La crise du Covid-19 a également montré que les écoles ne sont pas qu’un simple bâtiment où l’on enseigne, mais un lieu de soins et d’éducation. Nous nous sommes à nouveau penchés sur le questionnaire du dernier cycle de l’étude internationale de recherche en lecture scolaire (PIRLS) de l’IEA, qui demandait aux participants de CM1 (d’environ 10 ans) à quelle fréquence ils arrivaient à l’école en ayant faim.
Il est navrant de constater que plus d’un quart (26 %) des élèves déclarent avoir faim la plupart du temps et que, dans tous les pays, les élèves ayant faim obtiennent en moyenne de moins bons résultats que leurs camarades qui viennent rarement à l’école le ventre vide. Les résultats révèlent que près de 45 % des écoles dans 45 des systèmes éducatifs participant à l’étude fournissent des repas scolaires gratuits à certains de leurs élèves – un rôle qu’elles ne peuvent pas jouer lorsque leurs portes sont fermées.
Alors que nous surmontons la crise et que certaines écoles envisagent une réouverture progressive des salles de classe, les données de l’IEA, tirées cette fois de notre étude internationale sur l’évolution des acquis en mathématiques et en sciences (TIMSS), donnent un aperçu de la difficulté de cette tâche.
Parmi les questions posées aux enseignants, ils devaient dire dans quelle mesure ils étaient d’accord avec l’affirmation : « Il y a trop d’élèves dans la classe ». Parmi les enseignants des élèves de CM1, 62 % ont exprimé leur accord avec la déclaration, ainsi que 66 % des enseignants des élèves de 4e. Si les classes étaient déjà trop chargées avant la crise, cela posera certainement des problèmes aux écoles tentant de faire respecter une distance sociale à la réouverture.
Ce qui est devenu plus clair que jamais tout au long de la crise du Covid-19, c’est la valeur de la connaissance et des données. Les experts en santé publique ont fait pression pour obtenir des données sur les taux de virus à tester, non pas parce qu’ils pensent que cela guérira la maladie, mais pour qu’ils sachent à quoi ils sont confrontés et puissent planifier leurs réponses.

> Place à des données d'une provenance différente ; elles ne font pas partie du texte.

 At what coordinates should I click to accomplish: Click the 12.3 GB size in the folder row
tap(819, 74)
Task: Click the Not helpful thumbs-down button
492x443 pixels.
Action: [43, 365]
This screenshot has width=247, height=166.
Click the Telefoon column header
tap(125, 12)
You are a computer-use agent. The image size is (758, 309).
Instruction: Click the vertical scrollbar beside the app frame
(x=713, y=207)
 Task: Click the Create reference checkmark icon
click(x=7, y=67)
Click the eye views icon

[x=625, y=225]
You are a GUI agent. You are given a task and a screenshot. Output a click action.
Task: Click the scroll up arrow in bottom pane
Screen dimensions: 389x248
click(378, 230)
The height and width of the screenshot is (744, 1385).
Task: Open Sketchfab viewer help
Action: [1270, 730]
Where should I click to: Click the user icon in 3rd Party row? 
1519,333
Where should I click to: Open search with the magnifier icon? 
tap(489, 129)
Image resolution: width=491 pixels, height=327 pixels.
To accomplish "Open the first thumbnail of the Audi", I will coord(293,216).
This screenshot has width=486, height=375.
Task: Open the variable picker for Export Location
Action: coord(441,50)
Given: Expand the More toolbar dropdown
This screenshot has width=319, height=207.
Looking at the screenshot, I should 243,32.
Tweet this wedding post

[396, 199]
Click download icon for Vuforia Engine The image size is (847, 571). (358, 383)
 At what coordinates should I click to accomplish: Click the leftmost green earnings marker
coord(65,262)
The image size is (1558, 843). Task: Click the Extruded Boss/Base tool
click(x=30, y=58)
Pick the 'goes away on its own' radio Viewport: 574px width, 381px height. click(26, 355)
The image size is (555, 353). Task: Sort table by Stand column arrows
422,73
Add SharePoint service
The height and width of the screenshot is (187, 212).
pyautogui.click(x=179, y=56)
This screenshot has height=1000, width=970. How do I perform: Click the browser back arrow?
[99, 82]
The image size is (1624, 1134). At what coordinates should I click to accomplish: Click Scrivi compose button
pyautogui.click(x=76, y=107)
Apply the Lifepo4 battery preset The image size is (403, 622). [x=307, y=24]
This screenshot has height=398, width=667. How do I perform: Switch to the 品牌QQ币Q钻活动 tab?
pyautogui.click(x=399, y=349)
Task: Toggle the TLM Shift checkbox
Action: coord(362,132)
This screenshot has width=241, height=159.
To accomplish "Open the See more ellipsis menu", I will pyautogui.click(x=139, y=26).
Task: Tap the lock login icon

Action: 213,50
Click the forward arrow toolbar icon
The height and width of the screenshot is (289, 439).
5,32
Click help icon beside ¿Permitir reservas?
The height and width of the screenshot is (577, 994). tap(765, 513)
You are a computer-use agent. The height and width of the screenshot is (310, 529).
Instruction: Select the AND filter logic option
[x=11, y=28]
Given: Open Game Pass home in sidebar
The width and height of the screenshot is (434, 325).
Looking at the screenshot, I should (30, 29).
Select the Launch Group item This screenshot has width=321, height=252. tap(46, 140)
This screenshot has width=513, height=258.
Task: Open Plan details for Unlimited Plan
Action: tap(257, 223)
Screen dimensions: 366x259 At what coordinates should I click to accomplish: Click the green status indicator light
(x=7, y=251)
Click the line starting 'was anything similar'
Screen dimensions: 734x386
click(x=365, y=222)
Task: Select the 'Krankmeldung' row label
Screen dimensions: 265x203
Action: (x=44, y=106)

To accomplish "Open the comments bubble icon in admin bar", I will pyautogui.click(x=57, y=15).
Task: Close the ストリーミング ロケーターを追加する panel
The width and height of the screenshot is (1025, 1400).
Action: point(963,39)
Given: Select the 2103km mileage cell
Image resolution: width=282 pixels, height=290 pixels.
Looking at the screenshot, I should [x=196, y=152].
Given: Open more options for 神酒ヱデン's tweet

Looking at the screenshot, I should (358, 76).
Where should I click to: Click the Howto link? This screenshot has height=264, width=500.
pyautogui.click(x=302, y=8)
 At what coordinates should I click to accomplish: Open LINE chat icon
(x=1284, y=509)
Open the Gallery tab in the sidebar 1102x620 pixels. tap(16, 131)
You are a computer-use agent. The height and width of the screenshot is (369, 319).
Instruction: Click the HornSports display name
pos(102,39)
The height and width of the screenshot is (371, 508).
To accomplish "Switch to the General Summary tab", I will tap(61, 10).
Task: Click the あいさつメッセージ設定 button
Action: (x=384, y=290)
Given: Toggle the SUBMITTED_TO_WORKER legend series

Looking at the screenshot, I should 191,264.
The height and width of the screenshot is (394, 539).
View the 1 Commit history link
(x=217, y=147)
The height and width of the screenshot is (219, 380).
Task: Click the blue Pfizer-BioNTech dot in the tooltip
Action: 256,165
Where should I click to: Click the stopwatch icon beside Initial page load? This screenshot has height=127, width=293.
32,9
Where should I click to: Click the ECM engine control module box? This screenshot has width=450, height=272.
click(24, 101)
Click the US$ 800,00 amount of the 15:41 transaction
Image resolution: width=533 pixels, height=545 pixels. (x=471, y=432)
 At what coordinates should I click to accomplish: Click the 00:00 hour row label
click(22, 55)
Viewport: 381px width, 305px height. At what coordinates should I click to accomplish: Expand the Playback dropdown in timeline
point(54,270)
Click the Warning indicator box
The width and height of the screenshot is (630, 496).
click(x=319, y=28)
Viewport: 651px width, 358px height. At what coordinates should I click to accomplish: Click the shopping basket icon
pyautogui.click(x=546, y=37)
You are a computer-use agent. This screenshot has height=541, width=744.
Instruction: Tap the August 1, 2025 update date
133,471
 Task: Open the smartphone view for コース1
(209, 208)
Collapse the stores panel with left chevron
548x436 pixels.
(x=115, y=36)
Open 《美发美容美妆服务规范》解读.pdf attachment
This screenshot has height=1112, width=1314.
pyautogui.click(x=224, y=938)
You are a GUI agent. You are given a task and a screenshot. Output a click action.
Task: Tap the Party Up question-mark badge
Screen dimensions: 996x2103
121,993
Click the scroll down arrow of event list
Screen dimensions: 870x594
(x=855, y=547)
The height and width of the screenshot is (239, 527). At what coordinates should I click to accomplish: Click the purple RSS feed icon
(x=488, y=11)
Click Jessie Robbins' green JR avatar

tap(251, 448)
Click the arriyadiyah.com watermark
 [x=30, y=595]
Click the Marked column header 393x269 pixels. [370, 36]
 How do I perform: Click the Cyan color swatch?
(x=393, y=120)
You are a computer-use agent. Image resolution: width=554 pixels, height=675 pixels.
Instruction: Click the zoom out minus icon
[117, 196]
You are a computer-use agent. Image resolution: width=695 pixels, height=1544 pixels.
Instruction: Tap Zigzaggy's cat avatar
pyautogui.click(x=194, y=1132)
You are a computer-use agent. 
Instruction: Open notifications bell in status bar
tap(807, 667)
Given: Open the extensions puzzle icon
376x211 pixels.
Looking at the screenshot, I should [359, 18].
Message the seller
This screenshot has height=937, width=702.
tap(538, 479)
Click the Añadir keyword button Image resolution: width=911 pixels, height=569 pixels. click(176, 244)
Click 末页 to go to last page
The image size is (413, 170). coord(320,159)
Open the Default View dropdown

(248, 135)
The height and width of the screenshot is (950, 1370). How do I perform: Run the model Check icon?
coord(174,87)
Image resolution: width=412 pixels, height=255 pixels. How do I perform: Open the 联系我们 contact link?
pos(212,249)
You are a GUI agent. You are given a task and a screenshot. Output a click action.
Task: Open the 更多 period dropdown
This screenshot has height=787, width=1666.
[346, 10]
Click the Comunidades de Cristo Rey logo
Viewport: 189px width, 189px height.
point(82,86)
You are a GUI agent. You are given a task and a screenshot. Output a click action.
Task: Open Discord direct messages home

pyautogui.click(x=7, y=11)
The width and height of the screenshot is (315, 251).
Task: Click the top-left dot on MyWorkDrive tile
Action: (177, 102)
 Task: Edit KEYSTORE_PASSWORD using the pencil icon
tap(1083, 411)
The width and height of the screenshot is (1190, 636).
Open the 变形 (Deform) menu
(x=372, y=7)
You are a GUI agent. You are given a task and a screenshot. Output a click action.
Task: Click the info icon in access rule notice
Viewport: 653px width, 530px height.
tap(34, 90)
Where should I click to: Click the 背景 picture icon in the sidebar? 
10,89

D’une certaine manière, les évaluations à grande échelle remplissent une fonction similaire. Elles mettent en lumière les nombreux et divers facteurs qui influencent la façon dont les jeunes peuvent apprendre et se développer. Sans ces connaissances, il sera difficile pour les systèmes éducatifs de sortir de cette crise non seulement intacts, mais meilleurs.